Office hours: Mon 2-3, Wed 1-2, and by appointment.

This course is a continuation of MATH 541 and will cover more advanced topics in harmonic analysis on Euclidean spaces.

Your course grade will be based on 4 problem sets, tentatively due on January 26, February 9, March 9 and March 30. Each problem set will be worth 25% of your grade. There will be no final exam.
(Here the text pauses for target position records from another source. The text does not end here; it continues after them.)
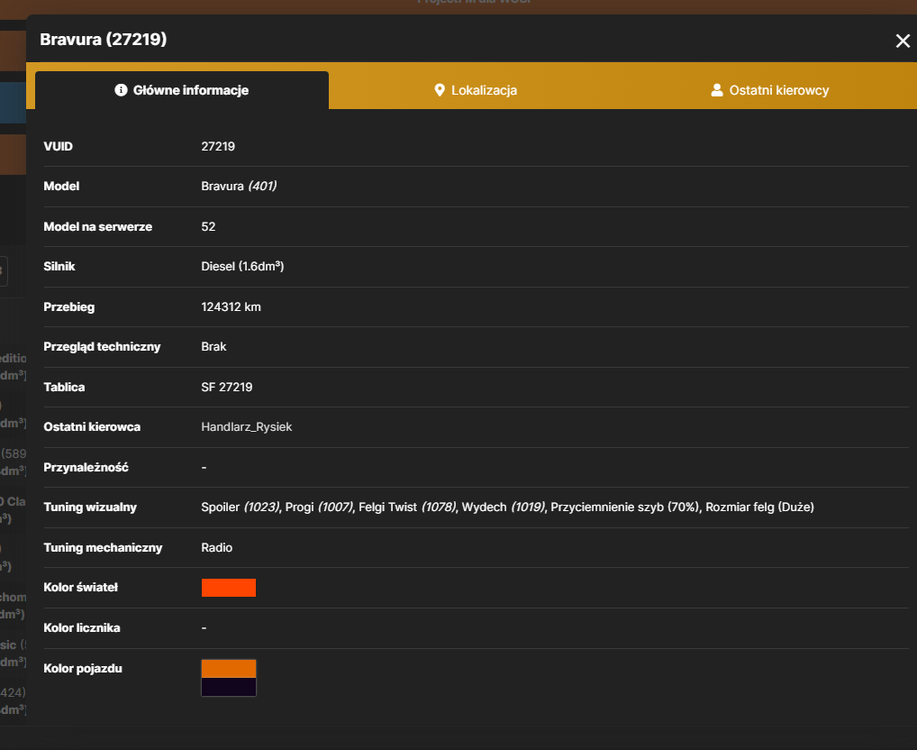This screenshot has width=917, height=750.
Task: Switch to the Lokalizacja tab
Action: click(x=475, y=90)
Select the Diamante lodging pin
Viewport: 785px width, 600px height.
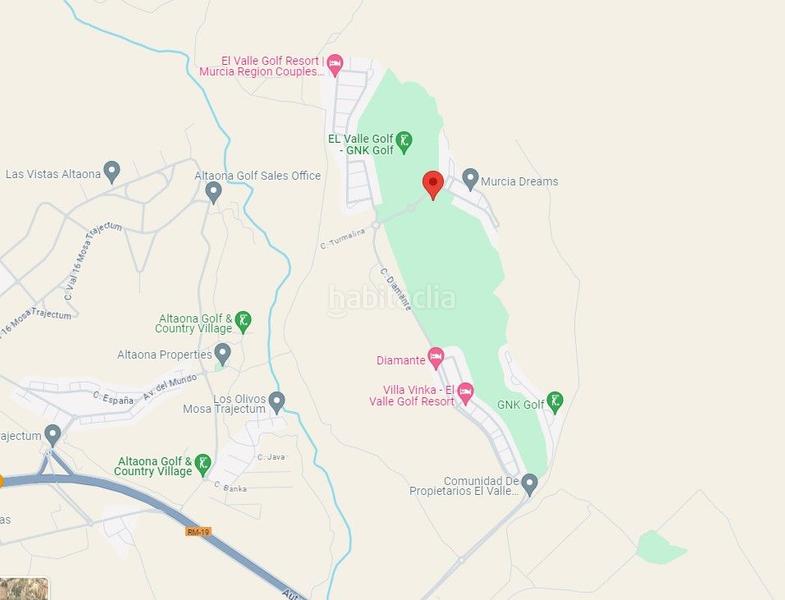[436, 358]
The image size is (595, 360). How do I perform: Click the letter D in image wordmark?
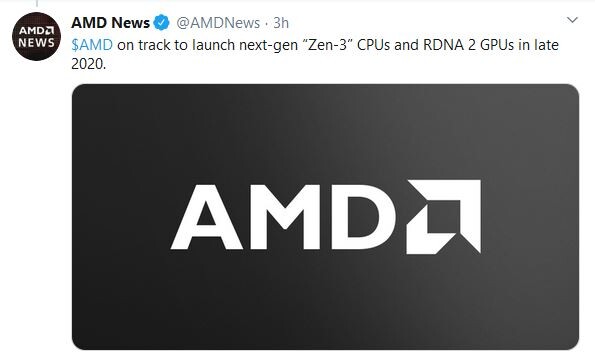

Alternatively, you may elect to give a 1 hour in-class presentation on a topic related to the course material. You would also have to prepare a written exposition to be handed out in class. A presentation would be fairly substantial (a research paper rather than just a section of a textbook) and would replace 3 of the homeworks. Here are a few possible topics:

Dvir's proof of the finite field Kakeya conjecture (Z. Dvir, On the size of Kakeya sets in finite fields J. Amer. Math. Soc. 22 (2009), 1093-1097) (Rhoda Sollazzo)
Bourgain's circular maximal theorem (J. Bourgain, Averages in the plane over convex curves and maximal operators, J. Anal. Math. 47 (1986) 69-85. This would replace all 4 homeworks if anyone wants to do it)a (Marc Carnovale)
Salem's construction of Salem sets (R. Salem, On singular monotonic functions whose spectrum has a given Hausdorff dimension, Ark. Mat. 1, (1951). 353-365) (Tatchai Titichetrakun)
Fefferman's counterexample to the ball multiplier problem and an introduction to the Bochner-Riesz conjecture (C. Fefferman, The multiplier problem for the ball, Ann. Math. 94 (1971), 330-336, plus some expository reference on Bochner-Riesz) (Vince Chan)
Maximal functions over a Cantor set of directions (M. Bateman, N. Katz, Kakeya sets in Cantor directions, Math. Res. Lett. 15 (2008), 73-81 (Ed Kroc)

Homework assignments:

Tentative topics:

Maximal functions and differentiation theorems
- The Hardy-Littlewood maximal function
- The spherical maximal function in higher dimensions
- Kakeya sets and the Kakeya maximal function
The restriction problem for the sphere
- The Tomas-Stein theorem
- The restriction conjecture and the Kakeya problem
Fourier transforms of singular measures
- Hausdorff measure and Hausdorff dimension
- The energy inequality and Fourier dimension
- Salem sets
- Applications to geometric measure theory: convolutions, projections, distances

Recommended textbooks:

Fourier Analysis, J. Duoandikoetxea, American Mathematical Society, 2001
Harmonic Analysis: Real-Variable Methods, Orthogonality, and Oscillatory Integrals, E.M. Stein, Princeton Univ. Press, 1993
Real Analysis, E.M. Stein and R. Shakarchi, Princeton Univ. Press, 2003
Lectures on Harmonic Analysis, T. Wolff, American Mathematical Society, 2003

Prerequisites: MATH 541, or equivalent background in basic harmonic analysis.